A propósito do descanso semanal, previsto na Lei do Contrato Colectivo de Trabalho, in “Direito do Trabalho” (10.ª ed., a p. 346) defende Monteiro Fernandes, autor citado no acórdão-fundamento, e pela Digna Magistrada do M.ª P.º no aludido parecer, o seguinte:
"Esse período de repouso deverá cobrir um dia de calendário, isto é, um segmento temporal iniciado às 0 horas e terminado às 24; não hão-de, pois, ser computadas no descanso semanal obrigatório as horas que, normalmente, medeiam entre o termo de uma jornada de trabalho e as 24 horas, assim como as que vão das 0 horas até ao início do correspondente dia de actividade. Esta exigência coloca alguns condicionamentos à organização de horários de turnos rotativos, no regime de laboração contínua, mas não se vê que, com referência a "um dia", que a lei queira outra coisa, tendo nomeadamente em vista que o descanso semanal só preenche plenamente a sua finalidade se corresponder na íntegra ao ciclo biológico do dia normal" (é nosso o sublinhado).

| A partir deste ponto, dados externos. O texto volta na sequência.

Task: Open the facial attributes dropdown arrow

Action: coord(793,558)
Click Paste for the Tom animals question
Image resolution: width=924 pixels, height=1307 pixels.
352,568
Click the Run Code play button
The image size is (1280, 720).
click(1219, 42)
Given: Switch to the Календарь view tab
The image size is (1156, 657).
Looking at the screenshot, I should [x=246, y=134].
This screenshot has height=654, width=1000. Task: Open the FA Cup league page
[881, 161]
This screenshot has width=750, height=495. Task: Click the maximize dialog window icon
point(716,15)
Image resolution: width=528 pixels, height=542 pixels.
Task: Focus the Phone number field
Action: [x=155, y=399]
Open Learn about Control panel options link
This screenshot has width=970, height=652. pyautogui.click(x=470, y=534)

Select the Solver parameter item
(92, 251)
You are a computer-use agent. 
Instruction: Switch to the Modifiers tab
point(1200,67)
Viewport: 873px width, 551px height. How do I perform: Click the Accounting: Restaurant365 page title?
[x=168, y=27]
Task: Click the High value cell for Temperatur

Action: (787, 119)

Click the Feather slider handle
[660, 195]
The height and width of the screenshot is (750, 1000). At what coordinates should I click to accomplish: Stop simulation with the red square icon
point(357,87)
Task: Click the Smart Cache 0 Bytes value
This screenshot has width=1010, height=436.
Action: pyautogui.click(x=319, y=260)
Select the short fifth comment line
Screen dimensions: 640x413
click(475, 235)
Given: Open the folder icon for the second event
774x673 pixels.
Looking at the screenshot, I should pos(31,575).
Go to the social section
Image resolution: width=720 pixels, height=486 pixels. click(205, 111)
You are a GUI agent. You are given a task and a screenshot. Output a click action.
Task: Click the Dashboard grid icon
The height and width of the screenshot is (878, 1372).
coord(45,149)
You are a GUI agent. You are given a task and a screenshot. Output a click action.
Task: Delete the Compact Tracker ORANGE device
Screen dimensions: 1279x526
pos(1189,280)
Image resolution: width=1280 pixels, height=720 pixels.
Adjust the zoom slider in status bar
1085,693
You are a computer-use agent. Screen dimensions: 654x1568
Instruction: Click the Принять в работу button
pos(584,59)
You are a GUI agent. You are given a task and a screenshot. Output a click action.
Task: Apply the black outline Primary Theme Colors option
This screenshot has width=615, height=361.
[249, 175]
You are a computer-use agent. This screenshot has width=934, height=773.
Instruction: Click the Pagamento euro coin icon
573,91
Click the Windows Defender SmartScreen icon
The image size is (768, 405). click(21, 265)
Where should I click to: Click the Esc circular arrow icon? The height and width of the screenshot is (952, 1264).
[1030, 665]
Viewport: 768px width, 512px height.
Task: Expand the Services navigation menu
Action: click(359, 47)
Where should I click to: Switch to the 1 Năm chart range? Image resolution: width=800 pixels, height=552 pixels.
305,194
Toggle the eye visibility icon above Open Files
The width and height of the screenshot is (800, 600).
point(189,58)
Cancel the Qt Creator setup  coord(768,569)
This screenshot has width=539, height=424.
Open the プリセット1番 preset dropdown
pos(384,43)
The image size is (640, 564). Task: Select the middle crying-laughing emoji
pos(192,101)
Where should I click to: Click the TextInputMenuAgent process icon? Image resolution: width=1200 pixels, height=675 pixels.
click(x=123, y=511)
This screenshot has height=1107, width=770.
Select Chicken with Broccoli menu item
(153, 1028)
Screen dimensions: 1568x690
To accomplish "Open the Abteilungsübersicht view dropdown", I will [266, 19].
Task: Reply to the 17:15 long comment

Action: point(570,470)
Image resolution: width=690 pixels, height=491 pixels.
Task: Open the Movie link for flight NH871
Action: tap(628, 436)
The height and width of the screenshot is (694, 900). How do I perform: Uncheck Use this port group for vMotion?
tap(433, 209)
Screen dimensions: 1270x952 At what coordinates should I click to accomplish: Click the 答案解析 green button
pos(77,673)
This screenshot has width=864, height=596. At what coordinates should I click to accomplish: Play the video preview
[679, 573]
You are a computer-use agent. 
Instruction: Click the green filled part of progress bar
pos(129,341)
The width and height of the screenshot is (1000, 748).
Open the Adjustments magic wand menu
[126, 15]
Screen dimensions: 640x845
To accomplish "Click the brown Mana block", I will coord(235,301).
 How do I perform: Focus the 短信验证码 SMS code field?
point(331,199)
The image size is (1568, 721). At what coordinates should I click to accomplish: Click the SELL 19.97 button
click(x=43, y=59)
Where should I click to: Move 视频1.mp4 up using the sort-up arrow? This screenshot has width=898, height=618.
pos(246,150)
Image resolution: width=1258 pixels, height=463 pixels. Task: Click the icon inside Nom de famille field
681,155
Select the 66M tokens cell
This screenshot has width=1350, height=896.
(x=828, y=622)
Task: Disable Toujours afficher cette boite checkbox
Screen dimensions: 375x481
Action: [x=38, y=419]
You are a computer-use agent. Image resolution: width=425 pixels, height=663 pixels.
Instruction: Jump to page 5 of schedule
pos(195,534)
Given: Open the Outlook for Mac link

Isto é, o texto da lei (quando refere um dia de descanso semanal) e os elementos antes convocados não deixam de inculcar a ideia de que o legislador pretendeu consagrar como dia de descanso semanal um dia de calendário, isto é, um segmento temporal iniciado às 0 horas e terminado às 24, consagração essa de que não estão ausentes também algumas ressonâncias bíblicas.
Tal como se ponderou no acórdão-fundamento, e em contrário do expendido no acórdão recorrido, não vale o dizer-se que, estando em causa horário nocturno não tem que ser considerado um dia de descanso semanal nos apontados termos, isto é, em função do dia de calendário.
Efectivamente, o dia de descanso semanal (que, em princípio, deve coincidir com o domingo) constitui um princípio geral do regime jurídico em causa, sendo que, e como se viu, é a propósito de determinados regimes laborais, como é o caso dos serviços de limpeza, que a lei refere que esse dia de descanso semanal pode deixar de ser ao Domingo, mas nada mais. Na verdade, numa tal situação, isto é, mesmo relativamente aos trabalhadores com horário nocturno, subsiste o direito a um dia de descanso e, por dia de descanso a que têm direito os trabalhadores em regime de trabalho nocturno, atento o que se deixou referido, tem o mesmo de coincidir com um dia de calendário, isto é, das 0 às 24 horas em dia diferente do Domingo.
Note-se que, e em reforço do que se vem dizendo, prevendo a lei que o dia de descanso complementar possa ser dividido em dois períodos (“que, respectivamente, devem anteceder e seguir imediatamente o dia de descanso semanal”, in n.º 4 do citado art.º 5.º), outro tanto não previu para dia de descanso semanal.
Por tudo o exposto, e em conformidade com as disposições conjugadas dos arts. 5°, nº 2, e 28°, n° 2, do DL n° 187/88, de 27.05, deve concluir-se que têm os recorrentes direito, nos enunciados termos, a um dia de descanso semanal, com os acréscimos remuneratórios legalmente previstos.